Doing a data analysis

You probably know a fair bit about the methods we can use to do data analysis: about charts, about statistics and a basic idea of what they mean. But it’s not always easy to understand how we can put that all together in a usable context. How does it all fit when you need to ‘mine for insight’, as some of the more unfortunate business-speak would have it.

Let’s try this using the loanbook from the Australian arm of Ratesetter, which is a fintech company. Ratesetter specialises in marketplace lending: people can apply for a loan and other people can fund it. They publish their loanbook every quarter and the loanbook we’ll be using is from 30th September, 2017.

library(readxl)
library(ggplot2)
loanBook <- read_xlsx("data/20170930loanbook.xlsx", sheet = "RSLoanBook", col_names = TRUE, skip = 8)
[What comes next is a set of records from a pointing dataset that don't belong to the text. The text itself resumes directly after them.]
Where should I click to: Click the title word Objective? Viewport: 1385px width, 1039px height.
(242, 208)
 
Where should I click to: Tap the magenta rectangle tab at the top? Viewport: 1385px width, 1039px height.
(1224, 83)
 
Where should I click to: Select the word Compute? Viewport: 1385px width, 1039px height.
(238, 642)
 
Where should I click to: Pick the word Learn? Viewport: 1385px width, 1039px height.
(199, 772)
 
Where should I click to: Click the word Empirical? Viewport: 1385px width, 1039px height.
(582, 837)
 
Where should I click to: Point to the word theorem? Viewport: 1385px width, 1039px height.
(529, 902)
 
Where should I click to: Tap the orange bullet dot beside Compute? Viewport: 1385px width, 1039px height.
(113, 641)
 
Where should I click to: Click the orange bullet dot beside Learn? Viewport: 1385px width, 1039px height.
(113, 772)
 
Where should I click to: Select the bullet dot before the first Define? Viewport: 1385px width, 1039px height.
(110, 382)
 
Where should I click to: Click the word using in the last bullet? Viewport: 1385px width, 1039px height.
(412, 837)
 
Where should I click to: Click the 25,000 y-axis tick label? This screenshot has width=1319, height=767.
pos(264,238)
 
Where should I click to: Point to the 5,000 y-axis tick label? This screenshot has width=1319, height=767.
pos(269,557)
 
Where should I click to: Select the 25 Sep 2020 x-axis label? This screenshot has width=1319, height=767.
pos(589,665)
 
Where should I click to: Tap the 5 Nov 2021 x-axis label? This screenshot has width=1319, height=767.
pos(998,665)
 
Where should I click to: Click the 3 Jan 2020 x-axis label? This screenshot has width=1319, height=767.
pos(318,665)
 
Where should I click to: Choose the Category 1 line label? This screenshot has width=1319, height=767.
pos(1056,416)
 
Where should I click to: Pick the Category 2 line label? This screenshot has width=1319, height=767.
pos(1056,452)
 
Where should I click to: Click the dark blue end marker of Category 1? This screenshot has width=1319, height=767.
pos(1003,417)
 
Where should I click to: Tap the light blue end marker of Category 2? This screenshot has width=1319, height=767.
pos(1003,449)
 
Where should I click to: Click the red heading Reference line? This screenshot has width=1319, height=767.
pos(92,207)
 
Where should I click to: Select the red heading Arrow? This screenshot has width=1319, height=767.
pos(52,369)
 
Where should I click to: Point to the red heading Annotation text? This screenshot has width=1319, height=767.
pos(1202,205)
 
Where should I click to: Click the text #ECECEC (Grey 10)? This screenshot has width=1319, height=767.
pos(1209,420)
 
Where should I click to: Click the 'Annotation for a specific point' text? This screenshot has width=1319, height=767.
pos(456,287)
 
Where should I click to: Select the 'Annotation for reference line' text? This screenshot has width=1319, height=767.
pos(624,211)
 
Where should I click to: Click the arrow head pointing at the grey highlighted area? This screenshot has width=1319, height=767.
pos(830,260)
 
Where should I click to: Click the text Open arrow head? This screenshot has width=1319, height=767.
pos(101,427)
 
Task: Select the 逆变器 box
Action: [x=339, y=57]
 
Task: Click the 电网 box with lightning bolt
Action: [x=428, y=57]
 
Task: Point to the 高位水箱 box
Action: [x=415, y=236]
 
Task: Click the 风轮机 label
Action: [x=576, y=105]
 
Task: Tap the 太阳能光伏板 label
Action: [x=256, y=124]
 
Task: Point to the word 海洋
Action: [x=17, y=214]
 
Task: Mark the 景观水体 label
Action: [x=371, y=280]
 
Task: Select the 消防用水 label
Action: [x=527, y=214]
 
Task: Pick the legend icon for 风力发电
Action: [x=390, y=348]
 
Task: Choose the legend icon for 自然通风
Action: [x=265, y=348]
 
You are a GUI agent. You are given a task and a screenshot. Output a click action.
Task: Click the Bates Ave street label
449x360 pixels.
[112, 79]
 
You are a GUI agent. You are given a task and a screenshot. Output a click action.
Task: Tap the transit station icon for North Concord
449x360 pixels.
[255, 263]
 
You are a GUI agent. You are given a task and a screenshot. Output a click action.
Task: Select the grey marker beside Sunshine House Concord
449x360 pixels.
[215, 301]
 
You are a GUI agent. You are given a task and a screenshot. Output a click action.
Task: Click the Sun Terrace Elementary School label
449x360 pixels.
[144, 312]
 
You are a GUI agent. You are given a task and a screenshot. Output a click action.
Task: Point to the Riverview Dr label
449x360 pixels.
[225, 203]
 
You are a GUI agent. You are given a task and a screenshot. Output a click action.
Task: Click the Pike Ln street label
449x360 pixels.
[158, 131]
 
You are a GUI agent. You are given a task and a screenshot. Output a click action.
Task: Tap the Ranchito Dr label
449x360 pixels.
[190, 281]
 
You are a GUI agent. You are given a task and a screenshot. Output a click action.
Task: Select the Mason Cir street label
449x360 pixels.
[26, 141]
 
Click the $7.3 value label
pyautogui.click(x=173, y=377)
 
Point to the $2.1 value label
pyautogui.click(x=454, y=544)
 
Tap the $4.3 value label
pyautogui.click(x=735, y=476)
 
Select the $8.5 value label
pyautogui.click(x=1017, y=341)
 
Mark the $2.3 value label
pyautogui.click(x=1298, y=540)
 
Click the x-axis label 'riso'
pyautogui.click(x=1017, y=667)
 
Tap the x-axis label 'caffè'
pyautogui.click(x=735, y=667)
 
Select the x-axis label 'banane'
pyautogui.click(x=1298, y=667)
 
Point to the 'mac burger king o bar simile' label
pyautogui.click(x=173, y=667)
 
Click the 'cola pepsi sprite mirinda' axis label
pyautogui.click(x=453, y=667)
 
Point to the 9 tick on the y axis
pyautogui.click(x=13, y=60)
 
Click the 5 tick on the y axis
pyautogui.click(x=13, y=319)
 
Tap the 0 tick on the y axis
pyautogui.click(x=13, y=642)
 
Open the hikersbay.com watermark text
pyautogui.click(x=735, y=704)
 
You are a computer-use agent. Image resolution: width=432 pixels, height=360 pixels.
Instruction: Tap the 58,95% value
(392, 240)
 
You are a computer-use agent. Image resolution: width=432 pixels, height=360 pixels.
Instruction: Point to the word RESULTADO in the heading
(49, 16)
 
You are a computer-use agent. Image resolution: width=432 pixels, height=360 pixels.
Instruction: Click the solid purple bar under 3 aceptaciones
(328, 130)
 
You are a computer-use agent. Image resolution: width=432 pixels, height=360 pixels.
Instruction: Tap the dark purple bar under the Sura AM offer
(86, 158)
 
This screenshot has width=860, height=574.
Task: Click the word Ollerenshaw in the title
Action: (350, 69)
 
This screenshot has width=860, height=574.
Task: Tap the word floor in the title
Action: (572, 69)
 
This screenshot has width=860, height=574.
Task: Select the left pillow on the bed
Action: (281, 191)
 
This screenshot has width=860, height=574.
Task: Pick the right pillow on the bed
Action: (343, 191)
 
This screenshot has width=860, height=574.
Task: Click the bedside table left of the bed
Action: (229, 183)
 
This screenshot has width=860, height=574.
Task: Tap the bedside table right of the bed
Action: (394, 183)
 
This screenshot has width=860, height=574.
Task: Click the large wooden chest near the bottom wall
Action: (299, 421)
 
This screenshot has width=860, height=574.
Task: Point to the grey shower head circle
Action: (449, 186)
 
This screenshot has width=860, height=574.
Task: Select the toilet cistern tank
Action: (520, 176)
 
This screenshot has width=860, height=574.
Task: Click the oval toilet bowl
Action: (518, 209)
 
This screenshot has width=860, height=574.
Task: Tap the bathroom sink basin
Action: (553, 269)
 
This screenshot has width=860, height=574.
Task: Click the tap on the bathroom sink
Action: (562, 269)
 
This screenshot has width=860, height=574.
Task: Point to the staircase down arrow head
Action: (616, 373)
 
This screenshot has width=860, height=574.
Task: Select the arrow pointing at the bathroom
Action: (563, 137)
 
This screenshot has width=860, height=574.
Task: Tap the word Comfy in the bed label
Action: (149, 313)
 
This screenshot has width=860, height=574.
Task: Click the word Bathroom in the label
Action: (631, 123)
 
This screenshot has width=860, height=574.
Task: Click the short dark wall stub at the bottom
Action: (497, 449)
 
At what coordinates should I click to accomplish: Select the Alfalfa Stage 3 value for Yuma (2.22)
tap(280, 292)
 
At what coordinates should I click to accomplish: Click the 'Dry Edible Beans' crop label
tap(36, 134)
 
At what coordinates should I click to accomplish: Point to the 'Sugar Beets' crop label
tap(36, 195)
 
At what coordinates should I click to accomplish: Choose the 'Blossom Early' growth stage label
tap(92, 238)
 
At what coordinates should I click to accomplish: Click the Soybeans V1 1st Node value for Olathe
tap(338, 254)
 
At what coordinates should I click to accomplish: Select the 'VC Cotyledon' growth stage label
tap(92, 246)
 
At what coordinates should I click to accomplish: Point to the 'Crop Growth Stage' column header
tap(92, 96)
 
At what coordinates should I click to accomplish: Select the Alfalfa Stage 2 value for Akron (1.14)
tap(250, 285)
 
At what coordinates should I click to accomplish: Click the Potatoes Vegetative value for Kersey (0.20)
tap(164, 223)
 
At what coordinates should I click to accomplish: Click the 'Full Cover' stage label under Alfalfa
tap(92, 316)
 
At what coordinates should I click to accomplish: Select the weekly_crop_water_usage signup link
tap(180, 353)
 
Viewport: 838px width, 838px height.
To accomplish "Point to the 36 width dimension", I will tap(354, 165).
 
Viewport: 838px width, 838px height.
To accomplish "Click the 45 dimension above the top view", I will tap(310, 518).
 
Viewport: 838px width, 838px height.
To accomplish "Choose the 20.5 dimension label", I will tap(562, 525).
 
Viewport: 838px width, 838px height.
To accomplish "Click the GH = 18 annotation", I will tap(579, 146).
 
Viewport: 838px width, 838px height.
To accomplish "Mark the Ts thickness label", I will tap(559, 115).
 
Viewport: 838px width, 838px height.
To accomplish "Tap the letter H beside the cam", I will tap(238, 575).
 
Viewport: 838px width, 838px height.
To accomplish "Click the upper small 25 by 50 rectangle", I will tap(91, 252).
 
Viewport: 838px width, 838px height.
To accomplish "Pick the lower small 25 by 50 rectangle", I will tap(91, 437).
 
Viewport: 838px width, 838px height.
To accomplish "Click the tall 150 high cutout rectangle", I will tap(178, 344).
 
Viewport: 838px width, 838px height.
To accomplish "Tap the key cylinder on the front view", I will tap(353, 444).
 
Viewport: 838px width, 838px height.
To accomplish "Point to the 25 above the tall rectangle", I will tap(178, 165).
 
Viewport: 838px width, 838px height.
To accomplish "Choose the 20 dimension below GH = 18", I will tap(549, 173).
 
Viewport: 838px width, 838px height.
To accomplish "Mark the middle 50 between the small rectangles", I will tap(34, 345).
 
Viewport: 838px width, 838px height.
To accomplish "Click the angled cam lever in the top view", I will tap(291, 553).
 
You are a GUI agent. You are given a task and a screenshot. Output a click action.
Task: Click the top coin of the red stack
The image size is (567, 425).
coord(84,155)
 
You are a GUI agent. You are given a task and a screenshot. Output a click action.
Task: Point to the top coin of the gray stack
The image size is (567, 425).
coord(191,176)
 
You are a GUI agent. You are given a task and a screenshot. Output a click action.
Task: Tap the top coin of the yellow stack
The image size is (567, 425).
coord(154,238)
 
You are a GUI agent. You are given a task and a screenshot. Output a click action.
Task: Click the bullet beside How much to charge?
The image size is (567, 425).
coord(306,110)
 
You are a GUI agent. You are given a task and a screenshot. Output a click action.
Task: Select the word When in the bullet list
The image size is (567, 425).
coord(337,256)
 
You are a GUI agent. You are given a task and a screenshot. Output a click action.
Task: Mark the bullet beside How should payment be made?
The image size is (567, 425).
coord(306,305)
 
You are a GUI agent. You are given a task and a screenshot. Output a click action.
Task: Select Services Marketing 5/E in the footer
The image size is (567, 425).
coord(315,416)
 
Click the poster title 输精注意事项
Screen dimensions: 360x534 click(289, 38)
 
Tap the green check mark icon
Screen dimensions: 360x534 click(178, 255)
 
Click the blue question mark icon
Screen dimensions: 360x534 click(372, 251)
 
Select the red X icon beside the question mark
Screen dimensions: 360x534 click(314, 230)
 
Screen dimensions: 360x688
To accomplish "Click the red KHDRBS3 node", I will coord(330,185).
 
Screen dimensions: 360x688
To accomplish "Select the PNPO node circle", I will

Exploratory data analysis is a series of open-ended questions

I usually think of exploratory analysis as a series of questions I ask myself as I’m working with the data. This involves alot of intense staring-at-the-screen muttering and can be awkward in a shared workspace. If you have the mental capacity for it, I’d recommend asking the questions silently. If you’ve been following my blog before, you’ll have seen these infographics - it’s time to dust them off and show how I’d use them with a real data set.

First questions

Below is the first(!) list of some of the questions I ask myself while I’m working through the data set. You’ll note that in my first list I don’t even ask myself about means, variances or charts. This goes against my every instinct as a data scientist. I’m here for the stats, not the admin! But every time I’ve skipped this step, I’ve regretted it. Usually in six months time when someone has come back to me and said “we need clarification on \(x\)” and I have absolutely no idea what on earth \(x\) was.